Wij zien vaak precies wat er “mis” gaat en wat het kind anders zou moeten doen. Vertellen wij het kind dit dan doet het waarschijnlijk braaf wat er van hem verwacht wordt. Wij willen juist dat het kind leert om zelf te denken, zelf informatie te halen uit wat er gebeurt en uit wat hij zelf veroorzaakt. Daardoor krijgt het meer kans om voor zijn leerproces veel minder afhankelijk van anderen te worden. Dit vergt terughouding van ons want soms is het heel moeilijk om niet te helpen.
Voor ons is het belangrijk om te leren om niet in termen van “goed” of “fout” de denken. Het is belangrijker om te focussen op: “oh dat kun jij al goed, nu kunnen we het iets moeilijker maken” of “ik zie dat je het steeds beter kunt” of woorden van die strekking. Positieve feedback geven en aanmoedigen zijn daarbij de sleutelwoorden. Ons enthousiasme voor de vooruitgang die de kinderen boeken werkt motiverend terwijl iets “fout” doen heel vaak remmend en frustrerend werkt.

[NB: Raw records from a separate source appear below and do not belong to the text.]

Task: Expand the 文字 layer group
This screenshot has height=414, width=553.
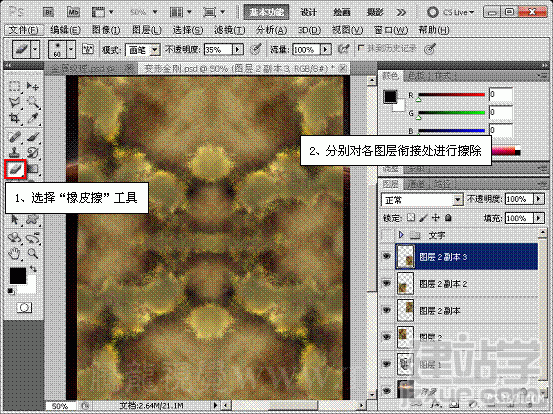Action: (x=401, y=234)
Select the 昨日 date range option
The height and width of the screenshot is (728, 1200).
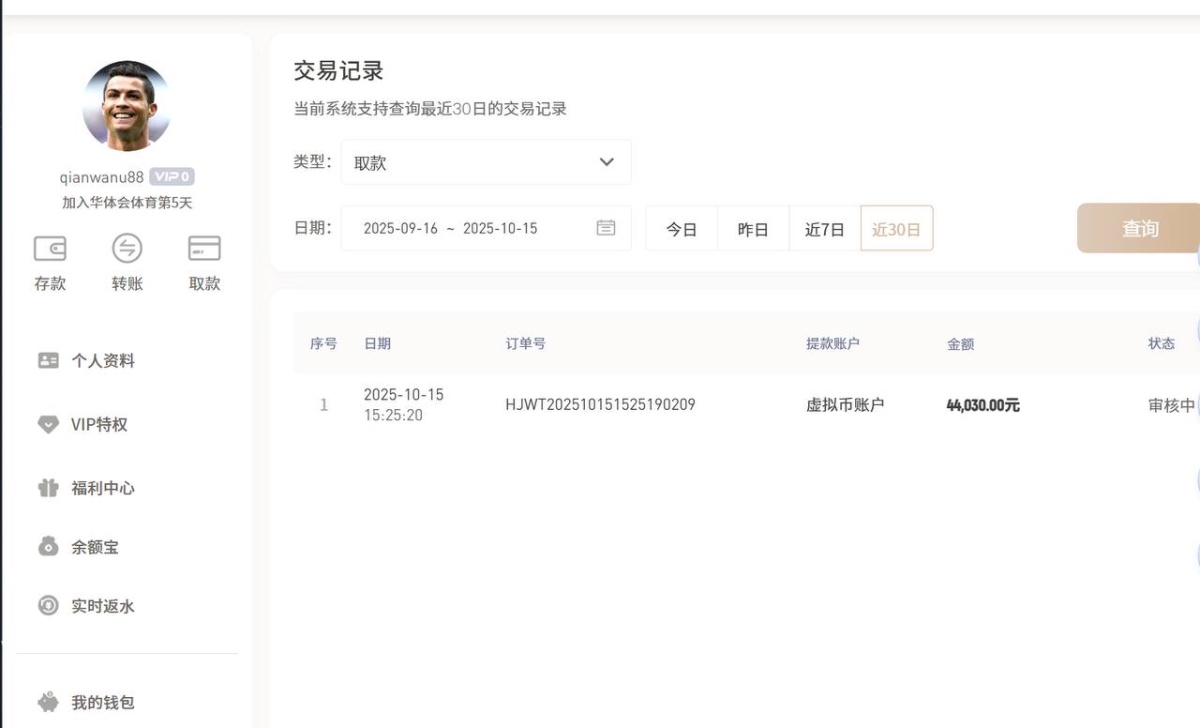[x=753, y=229]
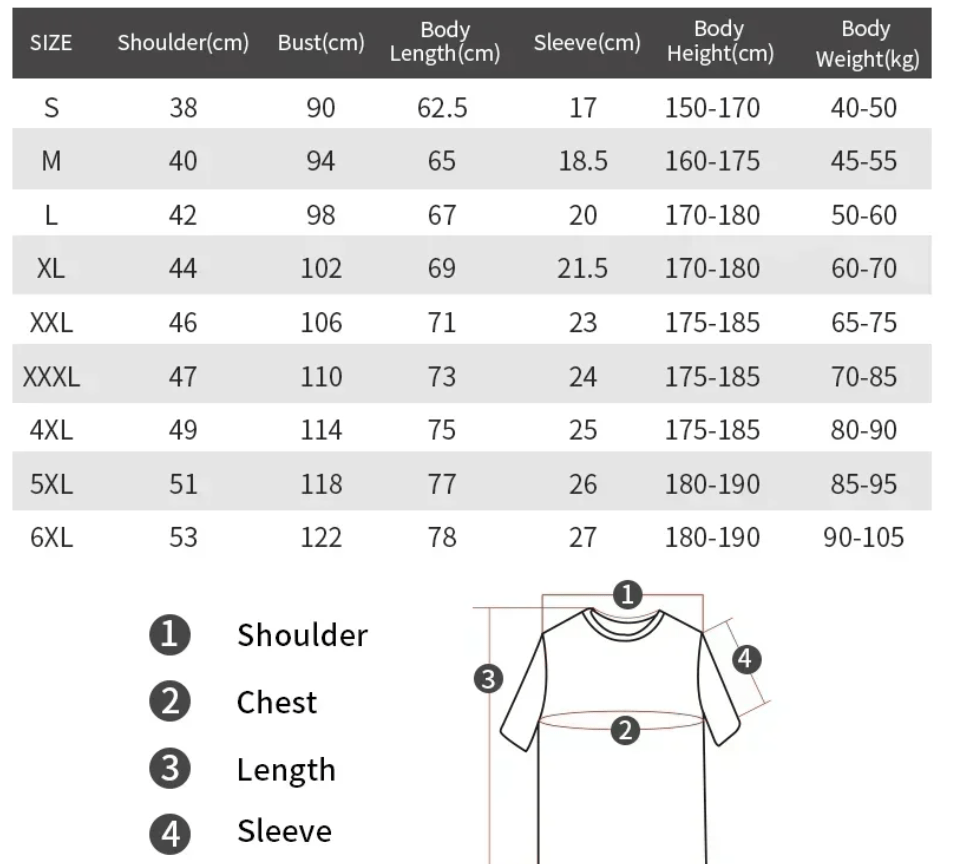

Kinderen zijn aan het leren en doen dus iedere dag dingen die ze eigenlijk nog niet zo goed kunnen. Is het dan steeds “fout” of “niet goed” dan kan dat voor kinderen heel ontmoedigend zijn. Zijn wij blij met iedere (kleine) vooruitgang die ze maken en uiten wij die blijdschap dan is dat voor kinderen een stimulans om die volgende stap ook weer te durven nemen.
Het spelen (met de Tooties) geeft kinderen niet alleen de gelegenheid om veel “fouten” te maken maar ook om zich aan die fouten te ontwikkelen en er van te leren. Op die manier ervaren kinderen wat oefenen en doorzetten is. Dat je veel kunt leren maar dat je er ook wat voor moet doen. Deze ervaringen kunnen ze dan voor het veel abstractere leerproces meenemen.
Bovenstaand geldt dus uitdrukkelijk niet alleen voor het werken met Tooties maar deze aanpak kan op veel andere gebieden toegepast worden zodat kinderen leren HOE ze moeten leren.